ISIS terrorists have beheaded two women and a man whom they accused of "sorcery," Reuters said based on reports by the Syrian Observatory for Human Rights.

The incident marks the first time the terror group, which controls large swaths of territory across Syria and Iraq, has decapitated female civilians.

The beheadings took place this past week in Deir al-Zor and al-Mayadeen, two cities in Syria's eastern Deir al-Zor province, according to Rami Abdulrahman, who heads the observatory monitoring the country's civil war between ISIS, rebels and forces loyal to dictator Bashar al-Assad; the murdered man was the husband of one of the female victims, Abdulrahman detailed.

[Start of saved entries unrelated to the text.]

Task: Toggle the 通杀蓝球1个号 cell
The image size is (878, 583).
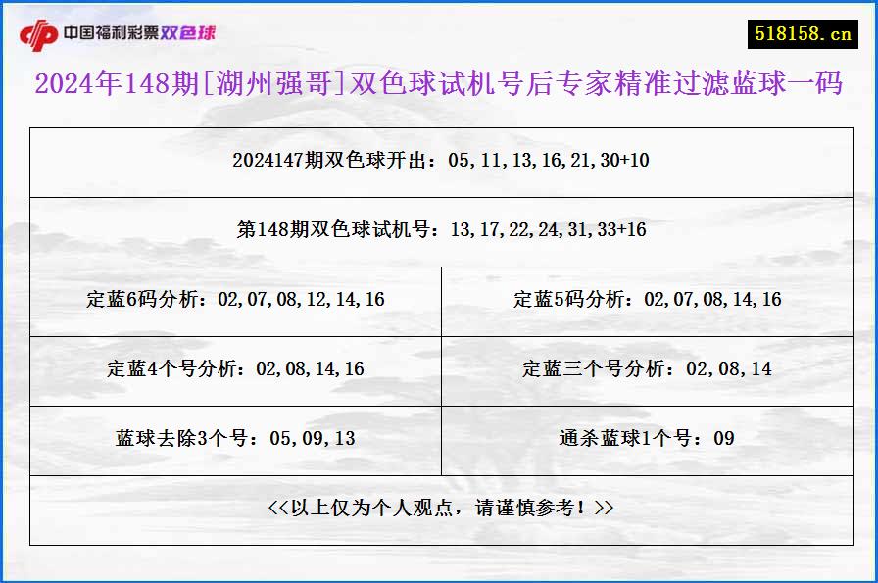Action: pyautogui.click(x=645, y=439)
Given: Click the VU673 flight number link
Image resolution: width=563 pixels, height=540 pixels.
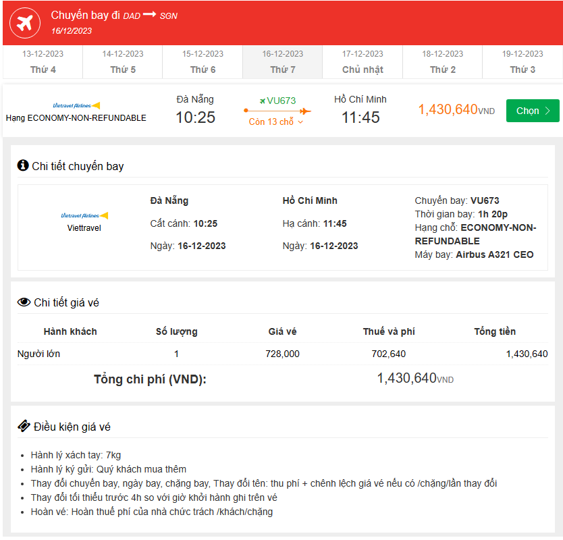Looking at the screenshot, I should [281, 101].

ISIS, which refers to itself as the "Islamic State" and has often made international headlines for its brutal killings of enemy combatants, aid workers and journalists, had previously stoned to death female captives accused of adultery and other offenses, Reuters noted. The individuals murdered this week were suspected of using "magic for medicine," according to Al Jazeera.

"It is the first time that the beheading of women, by the use of sword in public, has taken place in Syria," Abdulrahman emphasized in an interview with the Arab news network.

Meanwhile, ISIS also crucified five men in al-Mayadeen after accusing them of eating during daylight hours during the Muslim fasting month of Ramadan, the Syrian Observatory for Human Rights told Reuters. The victims were hung up by their limbs on the city wall, and ISIS encouraged children to mock the men, the group noted.

The watchdog group has documented 3,027 executions carried out by ISIS since the declaration of its "caliphate" about a year ago; those numbers include 1,787 civilians and 74 minors, Al Jazeera said.

More than half of those executed, in fact, were civilians, and more than half of those civilians were members of the Sunni Shaitat tribe, which revolted against the terror group south of Deir al-Zor in August 2014, the news network noted. ISIS is known to use public punishments to control the local population through coercion and fear, Reuters added.